Study text:
2. Detect Duplicate Full Names
WITH RankedNames AS (
SELECT *,
ROW_NUMBER() OVER (PARTITION BY first_name, last_name ORDER BY created_at DESC) AS rn
FROM contacts
)
SELECT *
FROM RankedNames
WHERE rn > 1;
This flags:
- People with the same name entered multiple times.
3. Detect duplicate email + name combo
WITH ComboDupes AS (
SELECT *,
ROW_NUMBER() OVER (
PARTITION BY email, first_name, last_name
ORDER BY contact_id
) AS rn
FROM contacts
)
SELECT *
FROM ComboDupes
WHERE rn > 1;
This identifies:
- Repeat entries for the same person based on name and email.
Out-of-range values and inaccurate data
1. Find out-of-range values
Flags unrealistic values (age, lead score, conversion rate).
Example:conversion_rate > 1
or age < 18
SELECT *
FROM leads
WHERE age NOT BETWEEN 18 AND 100
OR lead_score NOT BETWEEN 0 AND 100
OR conversion_rate > 1;
This flags:
- age = 7 → flagged (too young)
- lead_score = 130 → flagged (should be between 0 and 100)
- conversion_rate = 1.2 → flagged (over 100% is not valid)
2. Detect contradictory values
Example:
- Email opened after unsubscribe
- UK phone number in US record
Lead score = 0 but multiple conversions
SELECT *
FROM contacts
WHERE (email_status = 'Unsubscribed' AND email_opened = 1)
OR (country = 'USA' AND phone LIKE '+44%')
OR (lead_score = 0 AND conversion_count > 0);
This flags:
- email_status = 'Unsubscribed' and email_opened = 1 → person opened email after opting out
- country = 'USA' and phone = '+447911123456' → UK number in US segment
- lead_score = 0 and conversion_count = 3 → score doesn't reflect activity
3. Detect invalid emails
Flags values without @
or domain.

Data extract:
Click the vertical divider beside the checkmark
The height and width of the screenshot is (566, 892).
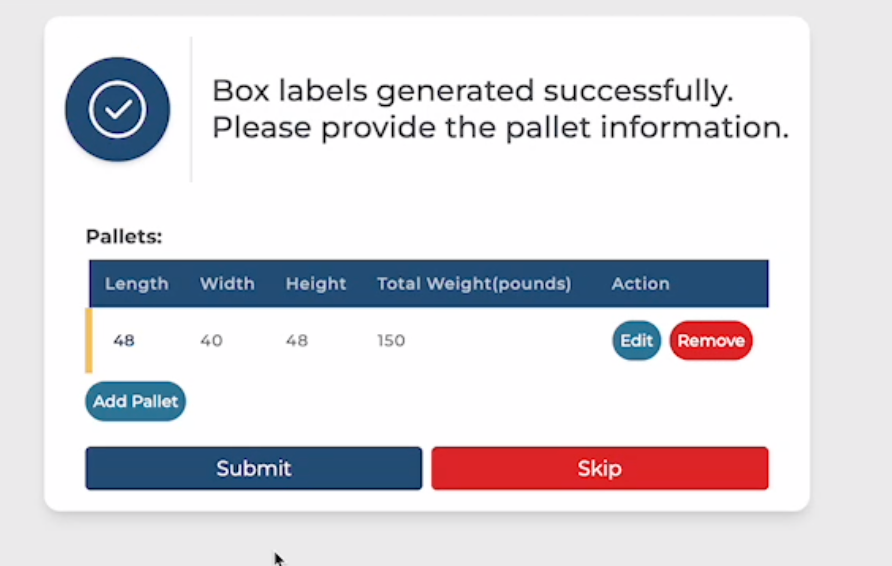coord(191,110)
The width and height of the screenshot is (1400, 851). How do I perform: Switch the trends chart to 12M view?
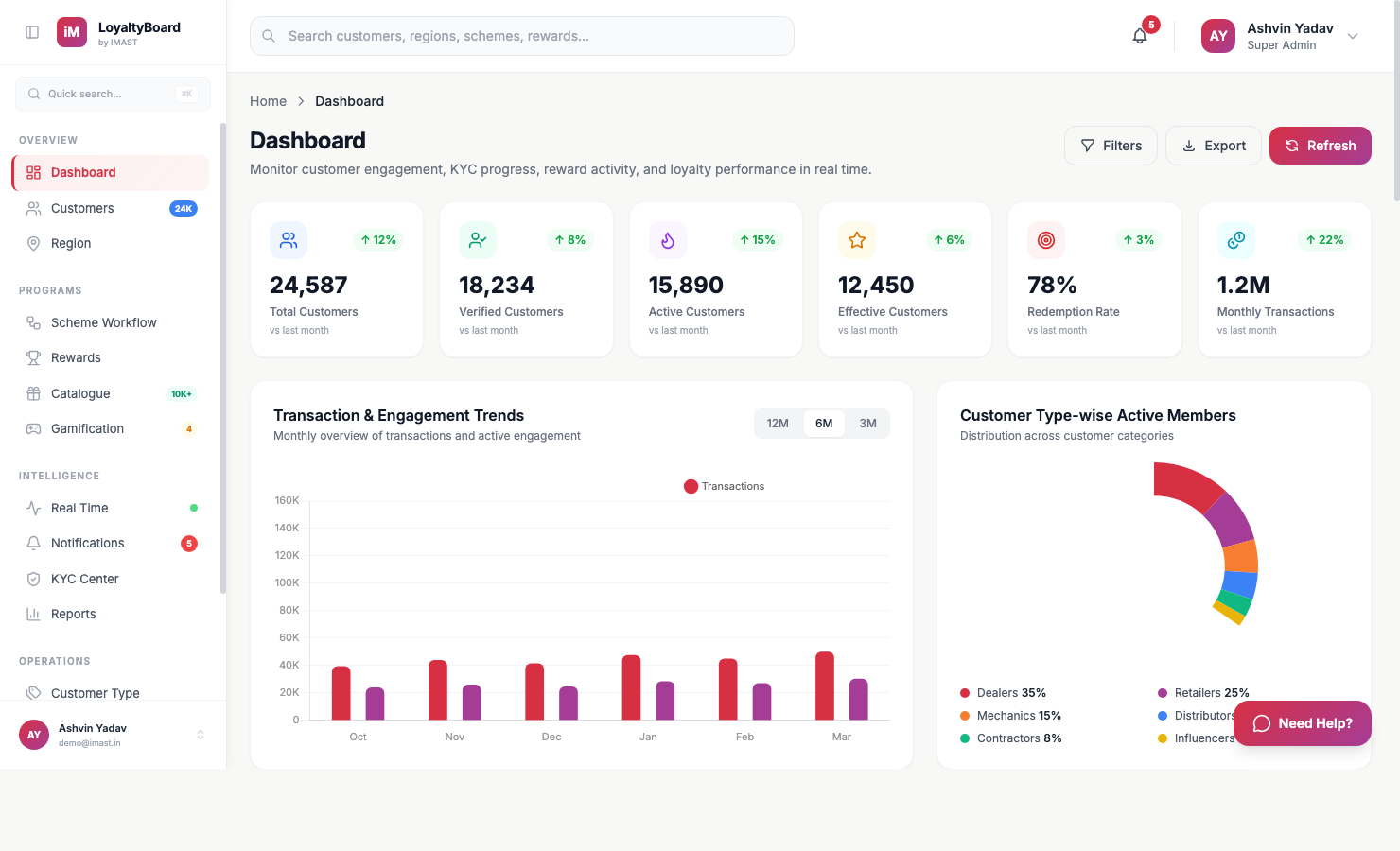click(778, 423)
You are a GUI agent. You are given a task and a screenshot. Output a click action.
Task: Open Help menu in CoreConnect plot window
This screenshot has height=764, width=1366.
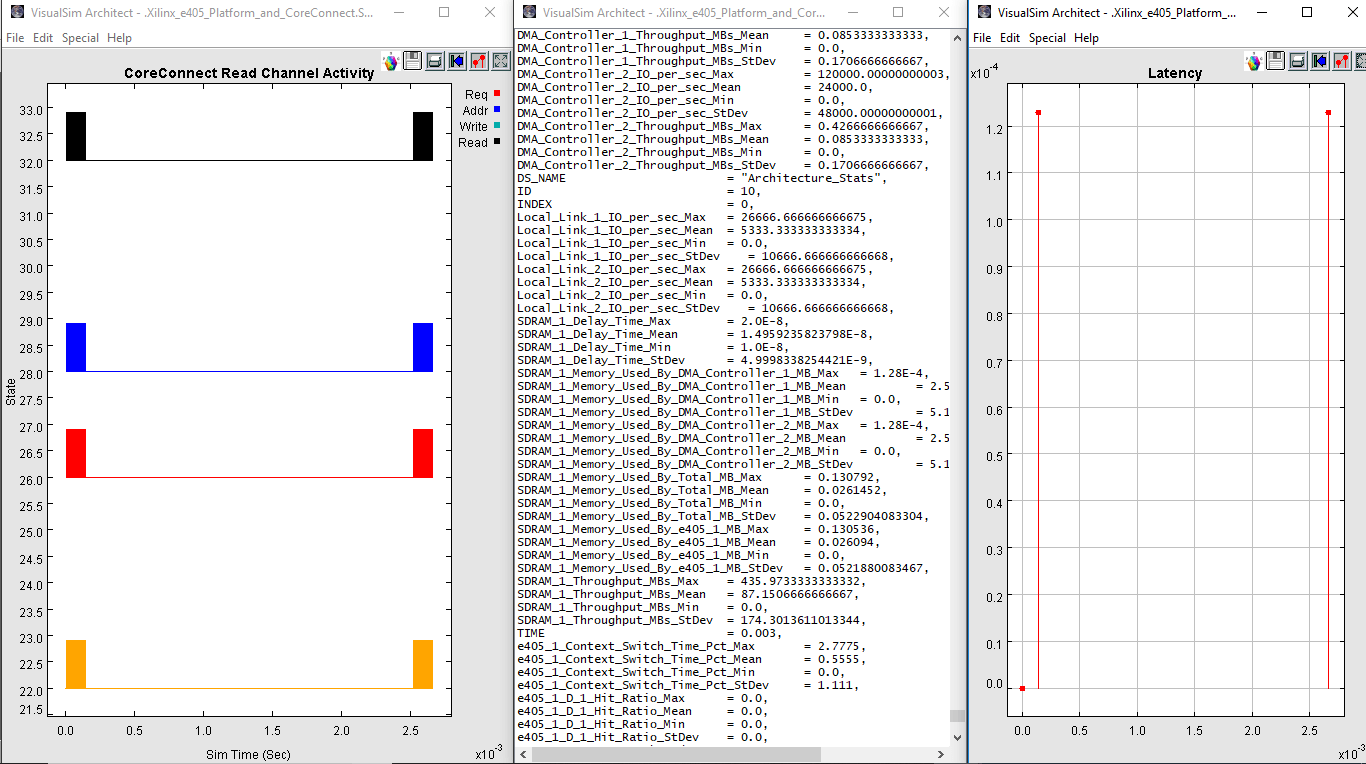[119, 38]
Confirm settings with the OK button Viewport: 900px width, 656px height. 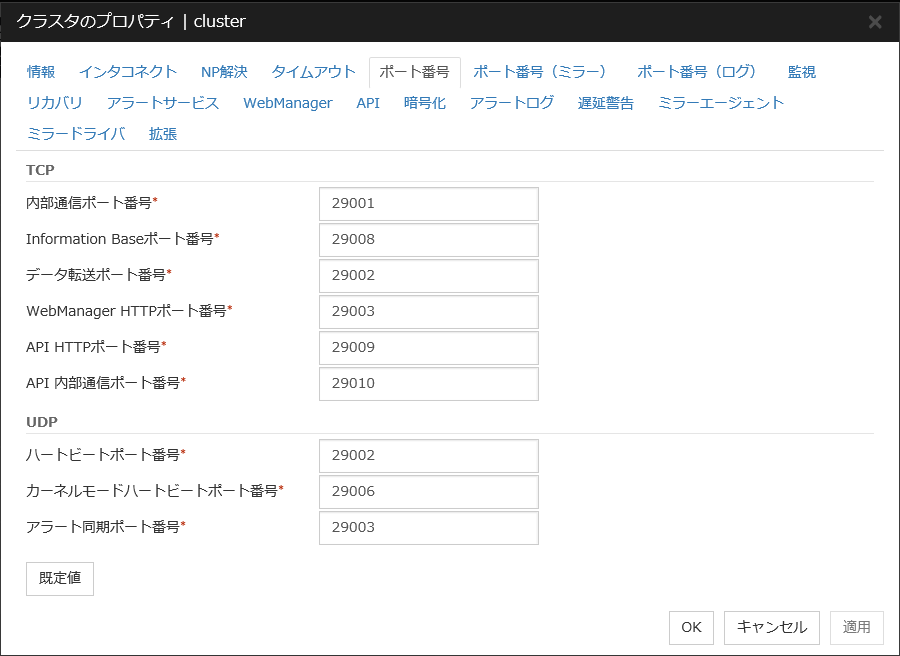click(x=691, y=627)
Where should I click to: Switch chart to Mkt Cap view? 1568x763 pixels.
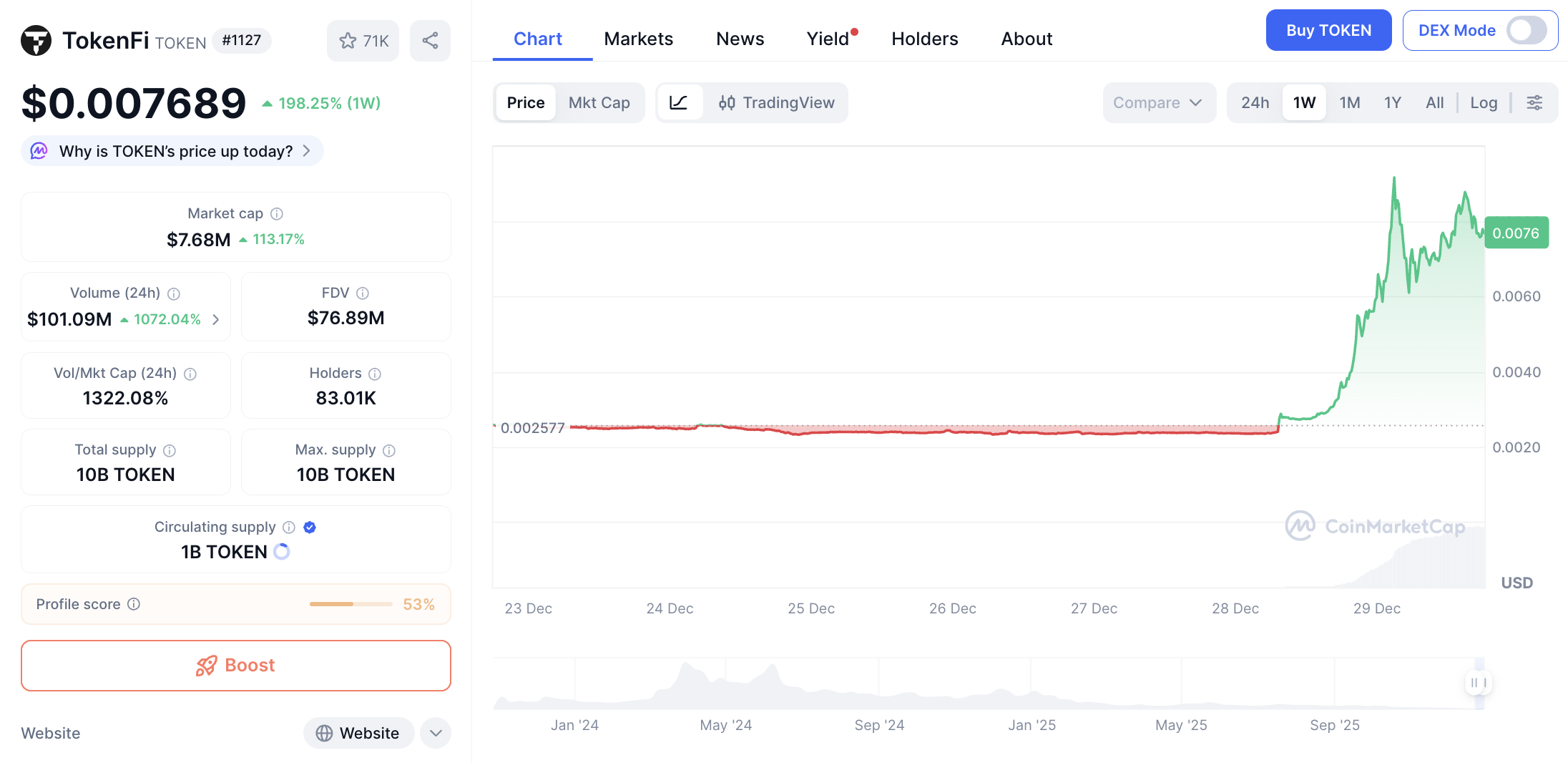coord(599,102)
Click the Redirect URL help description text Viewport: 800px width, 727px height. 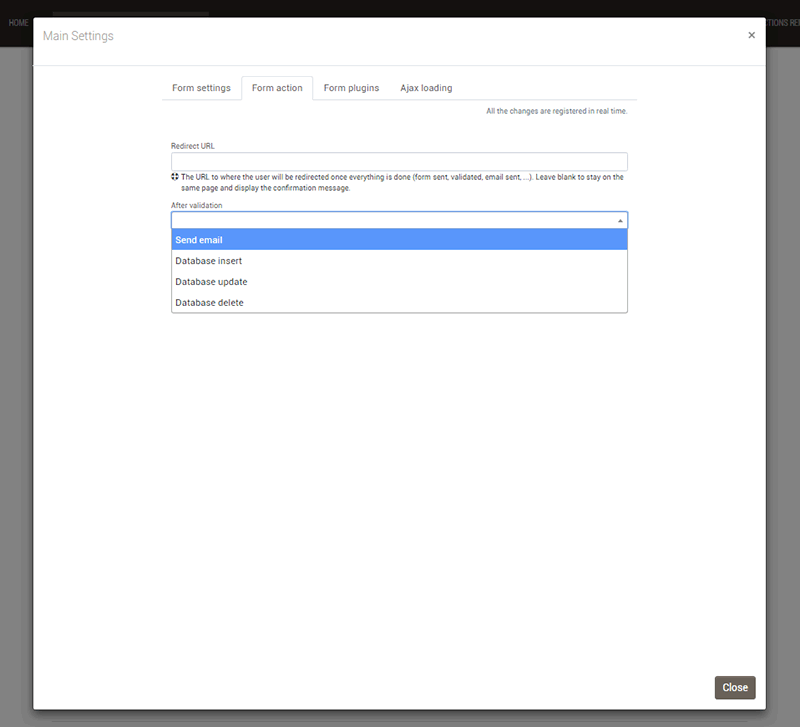(400, 182)
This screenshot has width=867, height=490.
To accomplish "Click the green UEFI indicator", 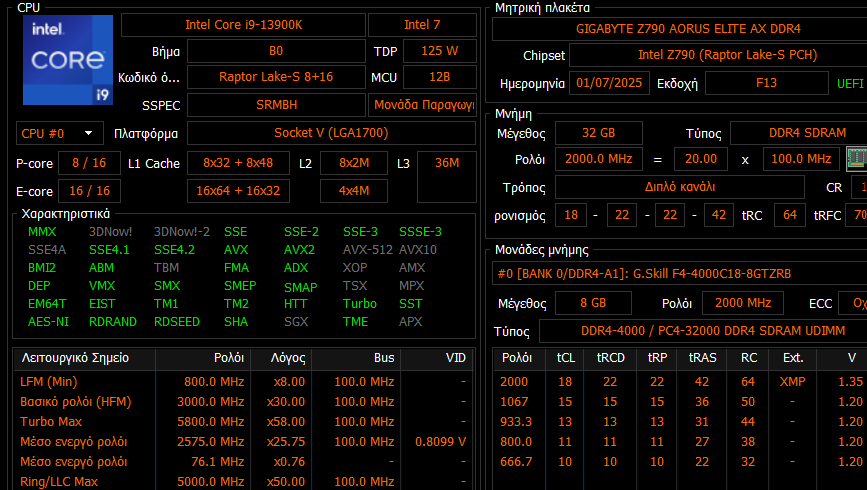I will [x=850, y=83].
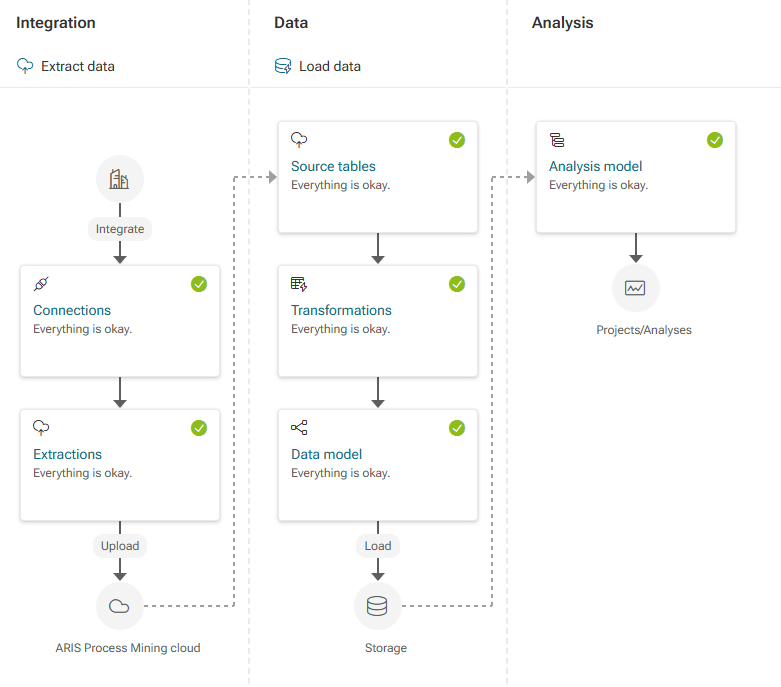Click the Extract data button
781x687 pixels.
pos(66,66)
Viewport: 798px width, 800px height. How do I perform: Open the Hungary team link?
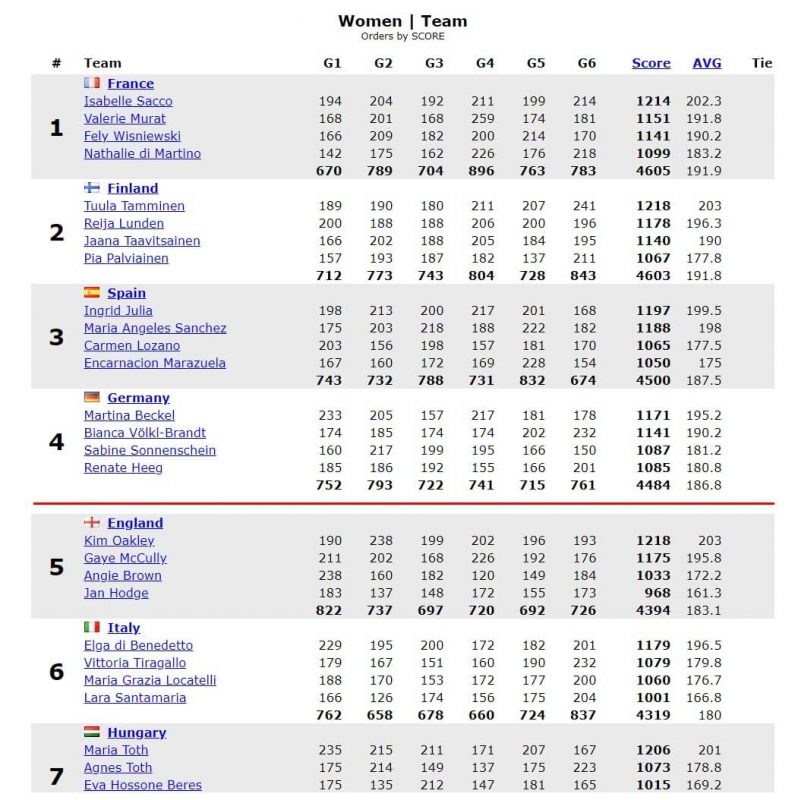pos(137,733)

Work instructions:
Print the stretch of the SQL data-quality text from "Example:conversion_rate > 1" through "is not valid)". The material can be set aside; nothing here depends on it.

Problem solution:
Example:conversion_rate > 1
or age < 18
SELECT *
FROM leads
WHERE age NOT BETWEEN 18 AND 100
OR lead_score NOT BETWEEN 0 AND 100
OR conversion_rate > 1;
This flags:
- age = 7 → flagged (too young)
- lead_score = 130 → flagged (should be between 0 and 100)
- conversion_rate = 1.2 → flagged (over 100% is not valid)